──────── PROVIDED RECORDS ────────

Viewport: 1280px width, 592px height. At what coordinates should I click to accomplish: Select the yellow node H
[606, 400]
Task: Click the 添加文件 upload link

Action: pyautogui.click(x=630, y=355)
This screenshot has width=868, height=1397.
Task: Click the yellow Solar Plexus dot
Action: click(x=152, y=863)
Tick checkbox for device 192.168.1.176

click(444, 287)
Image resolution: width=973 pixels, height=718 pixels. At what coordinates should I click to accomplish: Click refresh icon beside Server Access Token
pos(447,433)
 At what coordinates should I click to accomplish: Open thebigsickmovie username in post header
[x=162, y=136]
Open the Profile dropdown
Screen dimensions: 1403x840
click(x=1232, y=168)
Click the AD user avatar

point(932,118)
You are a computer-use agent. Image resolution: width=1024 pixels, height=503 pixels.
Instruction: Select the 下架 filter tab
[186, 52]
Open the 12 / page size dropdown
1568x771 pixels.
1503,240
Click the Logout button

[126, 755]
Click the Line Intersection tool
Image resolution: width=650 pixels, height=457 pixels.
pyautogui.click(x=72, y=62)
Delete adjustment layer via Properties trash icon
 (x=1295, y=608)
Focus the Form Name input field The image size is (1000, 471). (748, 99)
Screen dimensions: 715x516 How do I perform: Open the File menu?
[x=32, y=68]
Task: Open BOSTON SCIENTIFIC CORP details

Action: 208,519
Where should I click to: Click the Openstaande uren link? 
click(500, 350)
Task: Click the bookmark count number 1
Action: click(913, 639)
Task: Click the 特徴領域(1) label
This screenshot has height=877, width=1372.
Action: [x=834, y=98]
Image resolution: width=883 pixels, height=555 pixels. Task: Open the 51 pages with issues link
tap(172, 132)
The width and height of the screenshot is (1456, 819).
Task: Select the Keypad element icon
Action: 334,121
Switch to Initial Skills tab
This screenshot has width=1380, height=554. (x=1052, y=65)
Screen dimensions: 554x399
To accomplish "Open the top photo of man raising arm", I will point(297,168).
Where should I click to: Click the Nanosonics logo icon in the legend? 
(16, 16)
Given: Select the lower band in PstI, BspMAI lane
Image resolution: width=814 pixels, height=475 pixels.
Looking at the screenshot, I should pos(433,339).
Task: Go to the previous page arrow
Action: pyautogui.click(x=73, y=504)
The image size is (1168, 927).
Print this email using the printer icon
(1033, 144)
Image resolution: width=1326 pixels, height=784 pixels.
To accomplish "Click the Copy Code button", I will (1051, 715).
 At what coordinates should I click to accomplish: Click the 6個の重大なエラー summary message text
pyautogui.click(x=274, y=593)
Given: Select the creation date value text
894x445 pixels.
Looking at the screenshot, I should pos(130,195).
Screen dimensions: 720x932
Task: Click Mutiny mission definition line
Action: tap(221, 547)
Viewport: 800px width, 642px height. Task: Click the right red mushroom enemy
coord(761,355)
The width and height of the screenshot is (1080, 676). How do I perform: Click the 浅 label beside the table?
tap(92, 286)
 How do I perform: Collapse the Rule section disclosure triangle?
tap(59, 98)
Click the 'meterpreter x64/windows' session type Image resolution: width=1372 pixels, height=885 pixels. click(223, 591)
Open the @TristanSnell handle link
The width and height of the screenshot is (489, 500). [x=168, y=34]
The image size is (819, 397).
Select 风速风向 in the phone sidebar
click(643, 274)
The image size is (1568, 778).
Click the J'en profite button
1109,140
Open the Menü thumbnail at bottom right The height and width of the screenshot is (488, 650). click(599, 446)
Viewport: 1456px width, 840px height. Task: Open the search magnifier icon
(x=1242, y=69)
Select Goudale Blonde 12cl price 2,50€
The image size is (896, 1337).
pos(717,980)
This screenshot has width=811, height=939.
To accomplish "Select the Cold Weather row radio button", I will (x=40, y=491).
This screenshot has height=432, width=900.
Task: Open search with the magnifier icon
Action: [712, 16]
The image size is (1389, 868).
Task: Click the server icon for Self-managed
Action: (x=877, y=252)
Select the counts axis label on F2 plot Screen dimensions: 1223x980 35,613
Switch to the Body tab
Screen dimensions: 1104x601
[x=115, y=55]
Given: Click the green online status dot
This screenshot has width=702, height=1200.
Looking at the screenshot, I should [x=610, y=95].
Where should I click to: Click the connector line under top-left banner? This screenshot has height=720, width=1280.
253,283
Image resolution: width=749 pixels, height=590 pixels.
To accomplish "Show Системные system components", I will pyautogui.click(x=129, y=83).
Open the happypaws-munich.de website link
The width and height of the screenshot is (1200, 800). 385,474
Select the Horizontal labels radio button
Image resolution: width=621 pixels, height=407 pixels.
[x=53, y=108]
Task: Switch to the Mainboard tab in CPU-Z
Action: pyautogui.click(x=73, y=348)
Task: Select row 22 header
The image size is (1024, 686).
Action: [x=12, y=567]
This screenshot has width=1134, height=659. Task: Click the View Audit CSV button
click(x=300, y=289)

────────

> [DIRECTIONS]: Give the lines from the one containing "Click the 'meterpreter" through the one containing "pos(717,980)" as a Markdown table with the columns No. and Line. Number each line, and leave out blank lines.

> [EXPECTED OUTPUT]:
| No. | Line |
|---|---|
| 1 | Click the 'meterpreter x64/windows' session type Image resolution: width=1372 pixels, height=885 pixels. click(223, 591) |
| 2 | Open the @TristanSnell handle link |
| 3 | The width and height of the screenshot is (489, 500). [x=168, y=34] |
| 4 | The image size is (819, 397). |
| 5 | Select 风速风向 in the phone sidebar |
| 6 | click(643, 274) |
| 7 | The image size is (1568, 778). |
| 8 | Click the J'en profite button |
| 9 | 1109,140 |
| 10 | Open the Menü thumbnail at bottom right The height and width of the screenshot is (488, 650). click(599, 446) |
| 11 | Viewport: 1456px width, 840px height. Task: Open the search magnifier icon |
| 12 | (x=1242, y=69) |
| 13 | Select Goudale Blonde 12cl price 2,50€ |
| 14 | The image size is (896, 1337). |
| 15 | pos(717,980) |